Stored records
- - -
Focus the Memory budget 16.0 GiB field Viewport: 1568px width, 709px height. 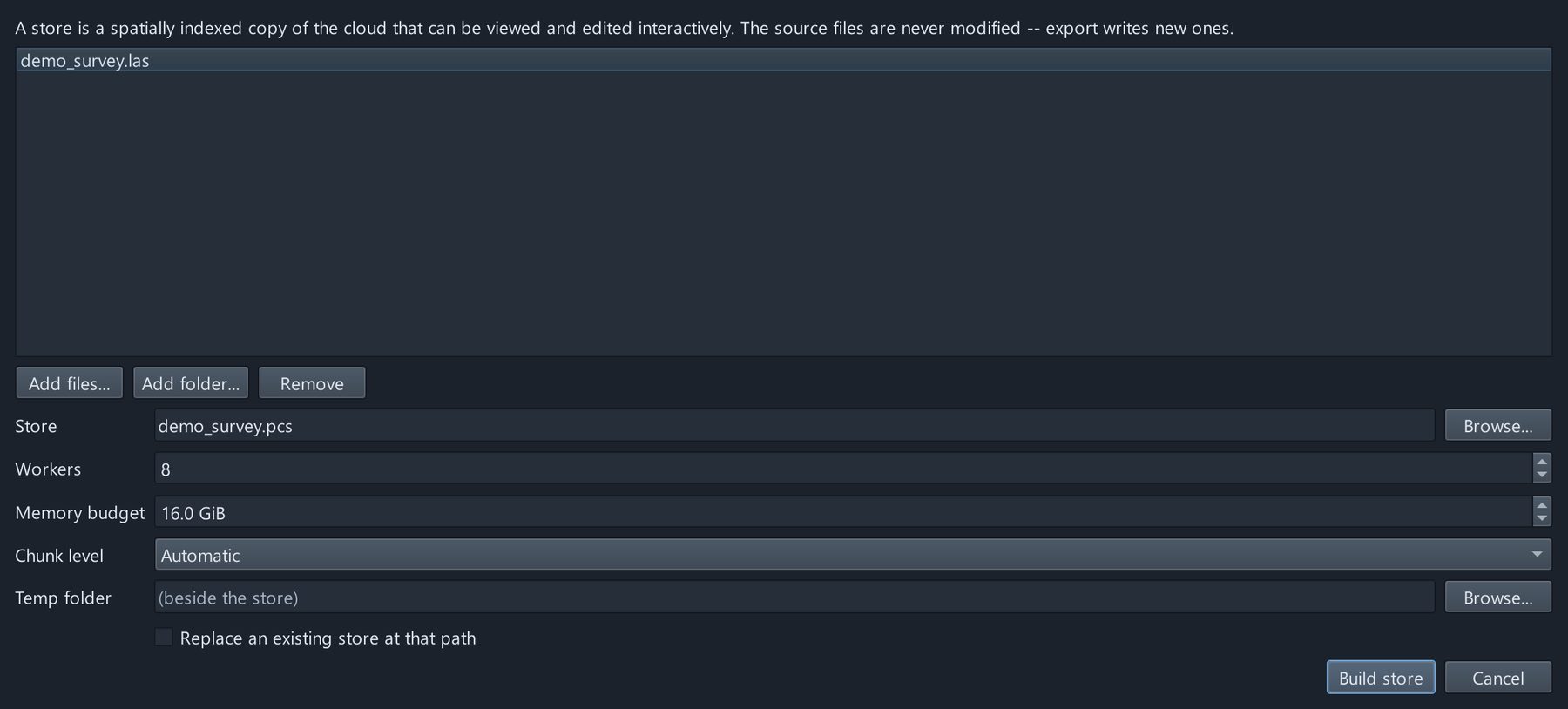coord(843,512)
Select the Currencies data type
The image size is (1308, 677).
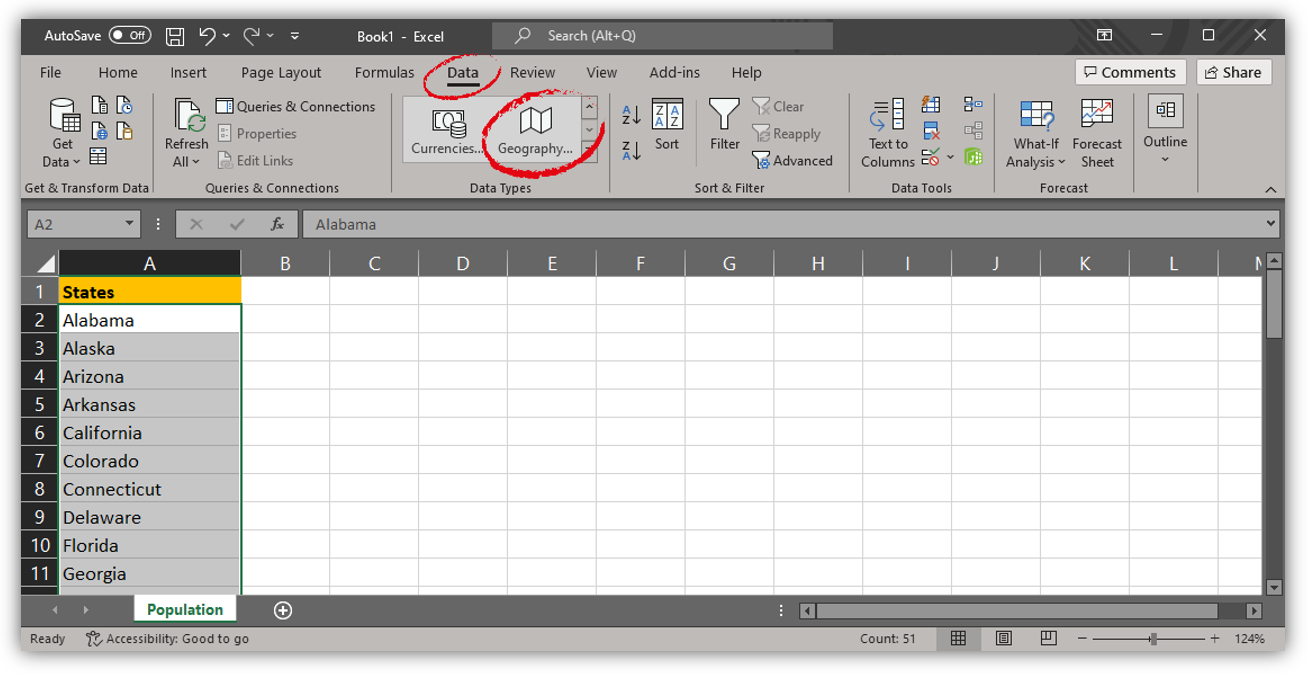click(447, 128)
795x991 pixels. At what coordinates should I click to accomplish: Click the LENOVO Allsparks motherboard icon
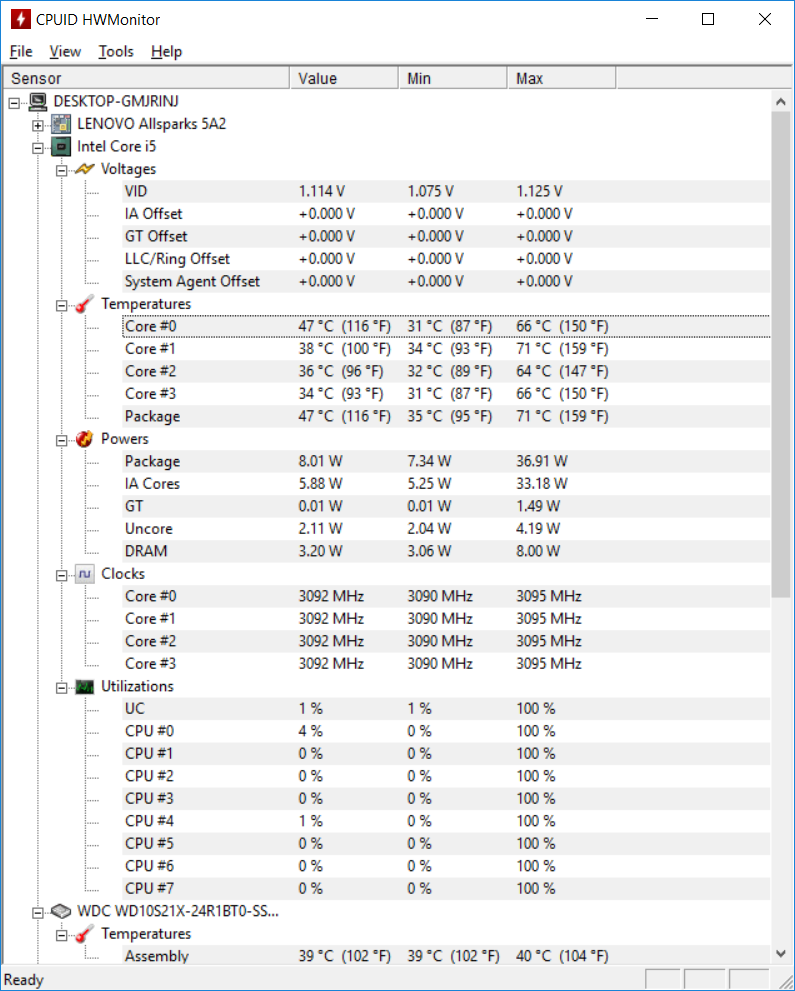pyautogui.click(x=62, y=124)
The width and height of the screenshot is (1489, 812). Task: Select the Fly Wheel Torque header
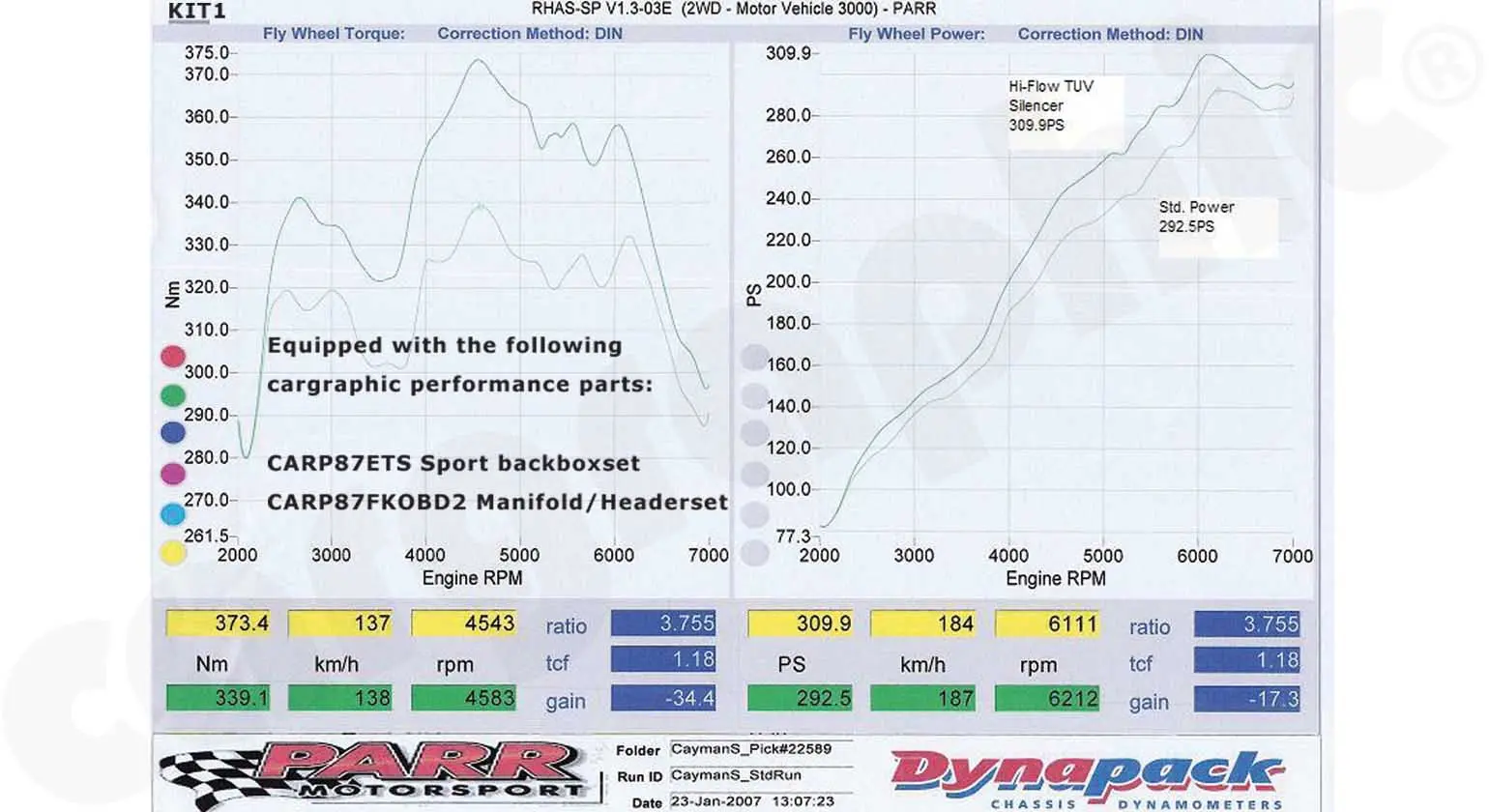coord(333,34)
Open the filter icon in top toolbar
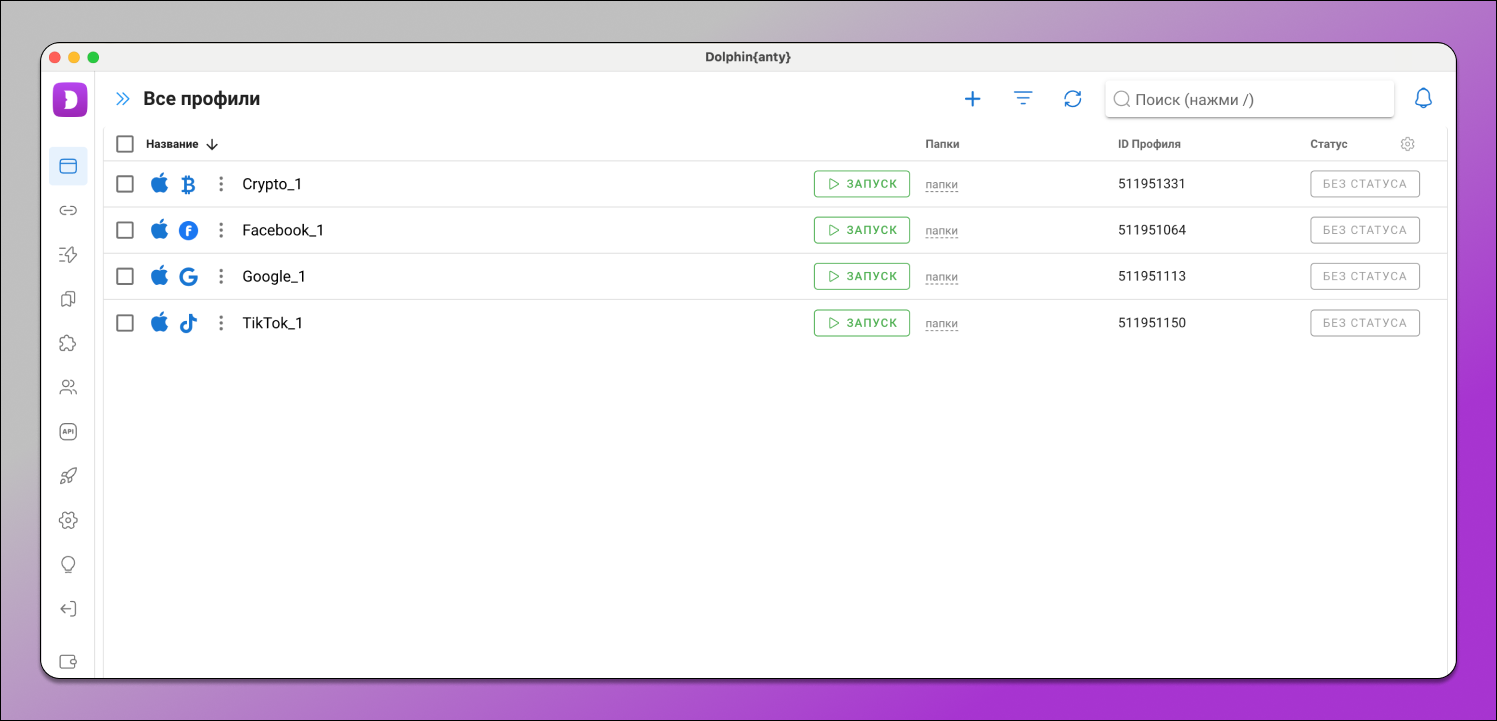This screenshot has width=1497, height=721. tap(1023, 99)
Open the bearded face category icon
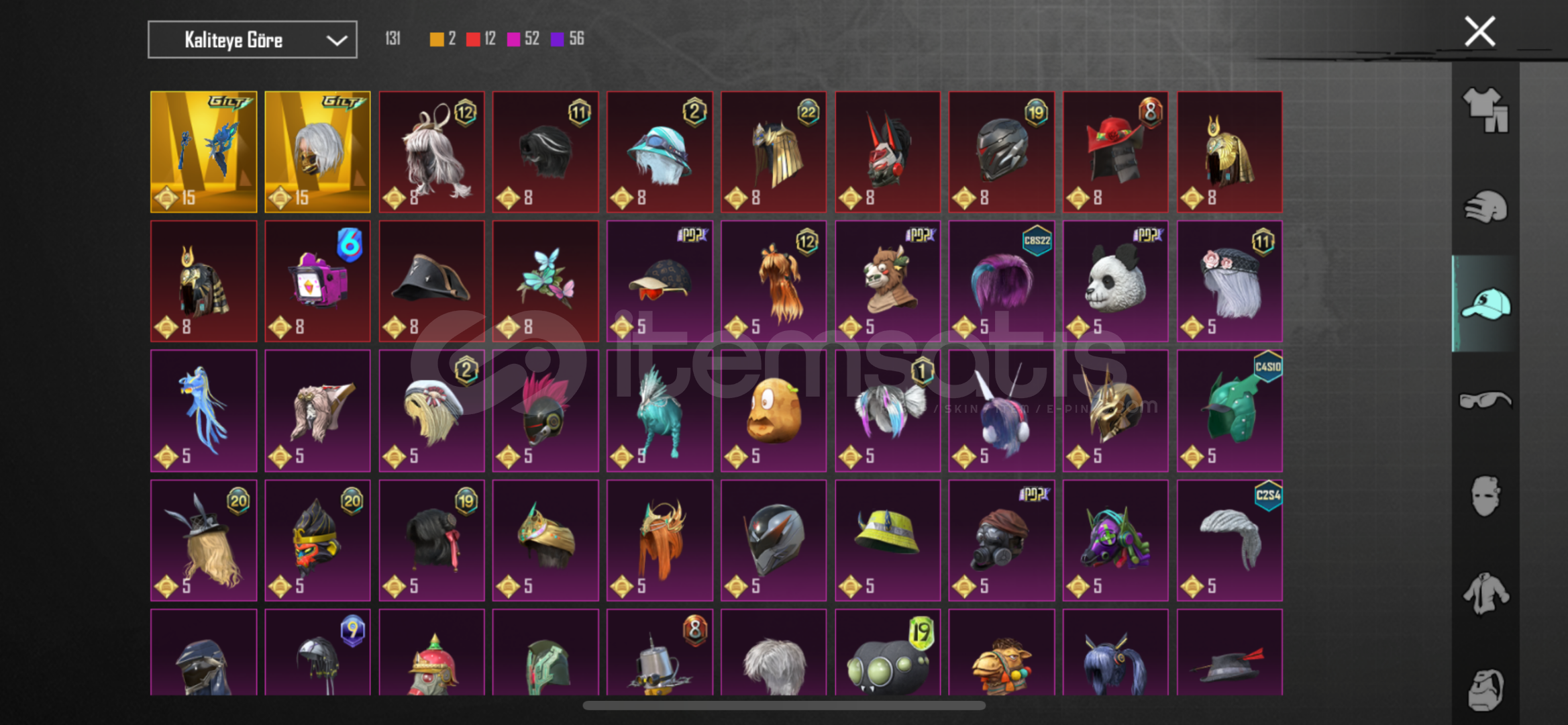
- - -
Exercise directions ->
Please repeat the lines above from the line containing "The image size is (1308, 677)." through the final line, both included, exactly as they stand and without pictures.

Problem solution ->
The image size is (1308, 677).
click(447, 128)
795x991 pixels. At what coordinates should I click to accomplish: Click the LENOVO Allsparks motherboard icon
pyautogui.click(x=62, y=124)
The width and height of the screenshot is (1489, 812). Task: Select the Fly Wheel Torque header
coord(333,34)
Open the filter icon in top toolbar
This screenshot has width=1497, height=721. tap(1023, 99)
Open the bearded face category icon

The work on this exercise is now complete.